Our daily lives are filled with insipid details, background sounds, and habitual responses. There is both sameness and comfort in the dailiness of our routines, the furnishings and clutter in our homes, the alarm clock buzzing each weekday morning.
And our storytelling needs bits of this day-to-day normality to establish an authentic and breathing world. Within the first page or so of a story the reader should know where he is in time and space, the season, the weather, and understand the tone. The opening pages sketch a map for readers to follow and it might include a few beige parts of a story. But stories aren’t beige, they’re Picasso, Matisse colored. They brim with what matters including the details that will pierce your reader, heighten the conflict, make the abstract concrete, show where your character is at in the moment and reveal what he or she is feeling.
Georges-Seurat_A-Sunday-on-La-Grande-Jatte
Have you ever stood in front of a painting that depicts an intricate scene and studied all the dynamics and tiny elements?

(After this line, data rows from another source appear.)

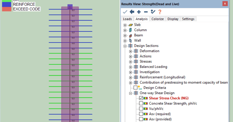The height and width of the screenshot is (122, 233).
Task: Collapse the Design Sections node
Action: tap(125, 46)
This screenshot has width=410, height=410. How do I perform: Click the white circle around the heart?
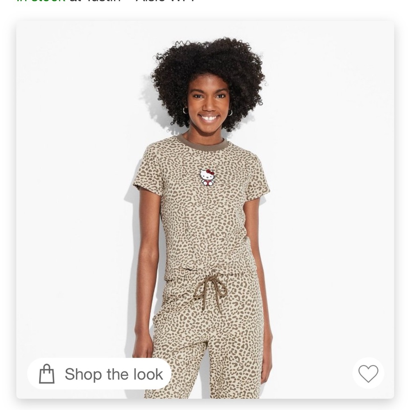click(368, 373)
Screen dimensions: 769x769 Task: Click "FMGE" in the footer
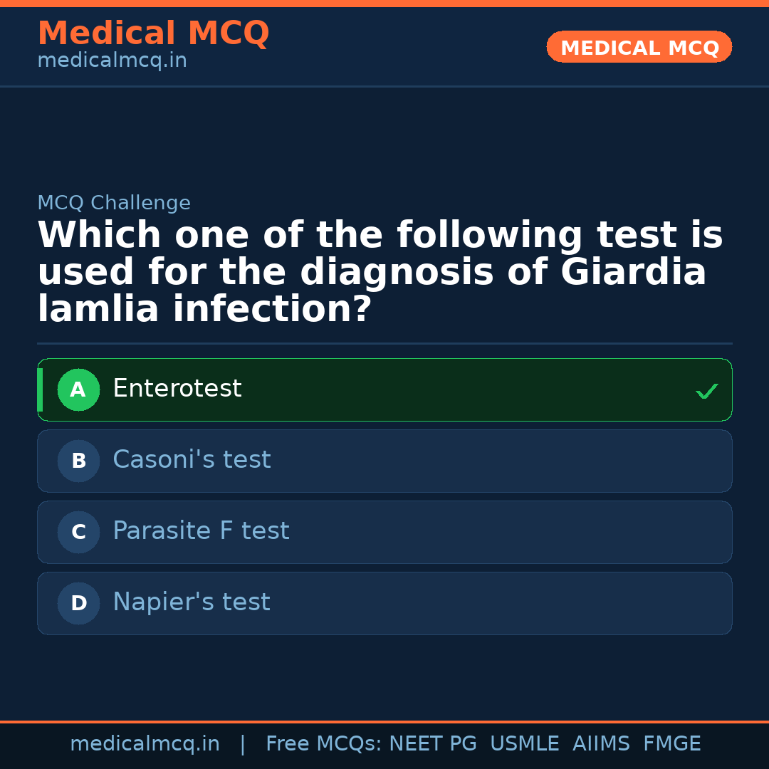(672, 744)
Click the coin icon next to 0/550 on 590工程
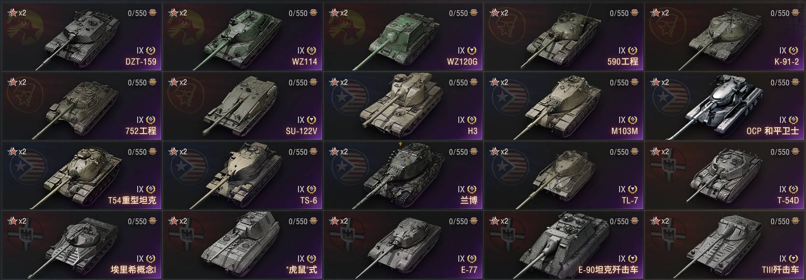This screenshot has width=806, height=280. pos(634,13)
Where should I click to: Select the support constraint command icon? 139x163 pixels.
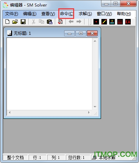tap(112, 22)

Have you noticed how it depicts and era, culture and mood? Have you ever felt like you could step into the painting? In a similar way your readers want to step into your scenes and details anchor them there.
Successful stories often feature a character at his/her breaking point. As in life, each character’s breaking point will be idiosyncratic, but somehow the scene must convey the desperation of the moment without spelling it out. That’s where details come in–setting, props, attire, body language and posture, facial expressions– mixed into circumstances and reactions. And the best details heighten the conflict, stir in more tension and questions.
Say a couple is about to call off their engagement. Will the argument escalate while they’re are driving in heavy traffic? Or take place at their favorite Italian restaurant where the waiters know them? Will the diners at the next tables look over in concern and annoyance? Will the air smell like garlic and bread? Has the couple ordered the most expensive or cheapest Chianti on the menu?
Keep asking yourself what small details will create intimacy and communicate layers of meaning. When the drunk and broken-hearted ex-lover pounds on the door for admittance will your character be leaning against a sink filled with dirty dishes or standing amid a gleaming, spotless kitchen?
Will he/she have just showered? Dressed to go out for big night? Awakened on the couch with the Home Shopping Network chirping in the background?
When the tragic news arrives will it happen in a dreaded 2 a.m. phone call; will the school principal phone at the office. Will your protagonist spot his teenage daughter or son climbing into the car belonging to a petty criminal or the bad-news friend they’re forbidden to hang out with?
Will the funeral of the too-young-to-be-gone character take place on an impossibly lovely summer afternoon or with rain falling or the ground frozen? Will the victim’s school friends huddle together, sobbing and stunned?
Will the mourners show up for the wake shaken and struggling to keep it together? Will the dead girl’s mother be unable to greet her guests and instead retreat to her darkened bedroom? Will the dead girl’s father look like he hasn’t slept in days? When another character shakes his hand will those hands be cold and chapped and his eyes vacant? Will the dead girl’s younger brother appear lost and dazed and scared?
Are you keeping a notebook where you spill out these observations and tidbits? Do you write about gatherings and parties and restaurant meals and moments witnessed on the street? Because tragedies, funerals, arguments have all been written thousands and thousands of times keep searching for that trifle that whispers. What fresh angle, dark humor, or complicated emotions can you bring to these moments? What matters?